(Items from a dataset)

──────

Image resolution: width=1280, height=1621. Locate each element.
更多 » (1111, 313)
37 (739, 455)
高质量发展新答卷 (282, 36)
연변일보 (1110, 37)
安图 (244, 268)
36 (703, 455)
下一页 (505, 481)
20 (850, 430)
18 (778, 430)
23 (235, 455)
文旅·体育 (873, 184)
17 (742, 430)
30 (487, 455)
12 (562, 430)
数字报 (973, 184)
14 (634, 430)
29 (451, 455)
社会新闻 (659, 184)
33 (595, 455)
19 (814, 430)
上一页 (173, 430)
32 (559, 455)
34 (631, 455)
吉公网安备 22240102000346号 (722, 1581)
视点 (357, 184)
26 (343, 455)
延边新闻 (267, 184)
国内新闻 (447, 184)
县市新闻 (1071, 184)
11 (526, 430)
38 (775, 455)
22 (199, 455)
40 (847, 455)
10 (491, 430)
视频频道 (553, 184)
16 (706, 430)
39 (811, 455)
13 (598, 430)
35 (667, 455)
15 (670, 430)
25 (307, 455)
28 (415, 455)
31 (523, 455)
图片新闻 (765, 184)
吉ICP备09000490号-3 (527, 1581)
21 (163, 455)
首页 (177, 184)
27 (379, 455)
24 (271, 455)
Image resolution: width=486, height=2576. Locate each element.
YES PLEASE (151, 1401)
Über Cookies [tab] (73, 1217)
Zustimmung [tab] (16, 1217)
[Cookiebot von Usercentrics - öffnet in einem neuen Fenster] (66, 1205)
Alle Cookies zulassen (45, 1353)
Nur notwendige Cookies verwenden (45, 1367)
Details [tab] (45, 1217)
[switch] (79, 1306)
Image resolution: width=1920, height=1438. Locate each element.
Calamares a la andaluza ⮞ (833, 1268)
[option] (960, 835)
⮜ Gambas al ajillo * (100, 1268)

──────

**TASK INSTRUCTIONS**
In the entries above, find each line containing the string "element" and copy it.

**RESULT BELOW**
Image resolution: width=1280, height=1621. Locate each element.
Image resolution: width=486, height=2576. Locate each element.
Image resolution: width=1920, height=1438. Locate each element.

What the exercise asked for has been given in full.